Gene Nobles (born August 3, 1913, Hot Springs, Arkansas; died September 21, 1989, Nashville, Tennessee) was an American radio disc jockey who attained fame on Nashville radio station WLAC from the 1940s through the 1970s by playing rhythm and blues music.

Nobles was a former carnival barker, bingo dealer, and announcer on several small Southern radio stations. He became the first Euro-American disc jockey on radio to play popular African-American music regularly. He started this practice before early rock-and-roll jockeys such as Alan Freed and before his fellow WLAC announcers "John R." Richbourg, Bill "Hoss" Allen, and Herman Grizzard. The four WLAC announcers produced evening and late-night shows featuring R&B, soul music, and gospel music. They attracted an audience of African-Americans and Euro-American teenagers well into the early 1970s.

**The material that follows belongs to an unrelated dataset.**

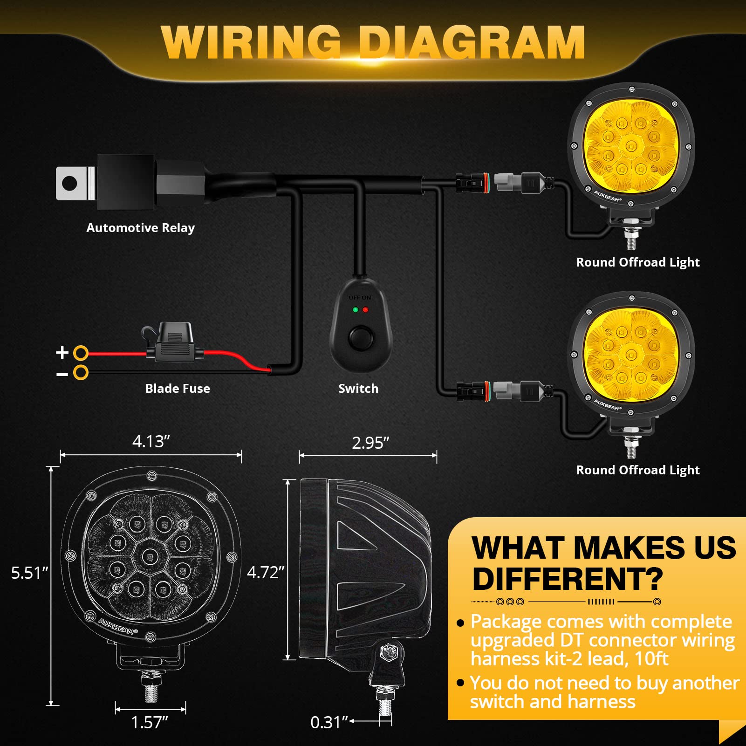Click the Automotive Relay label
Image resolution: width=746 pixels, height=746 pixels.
(140, 228)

Nobles is credited with introducing artists such as Chuck Berry, Fats Domino, and Little Richard, to a wider audience. Before Nobles' breakthrough programming, R&B artists were heard usually by African-Americans only, who attended their performances at nightclubs on the so-called "Chitlin Circuit" and purchased their records in black-owned stores. Some conservative whites (especially segregationists) opposed the broadcast of such music, but many others purchased the R&B records and danced to them.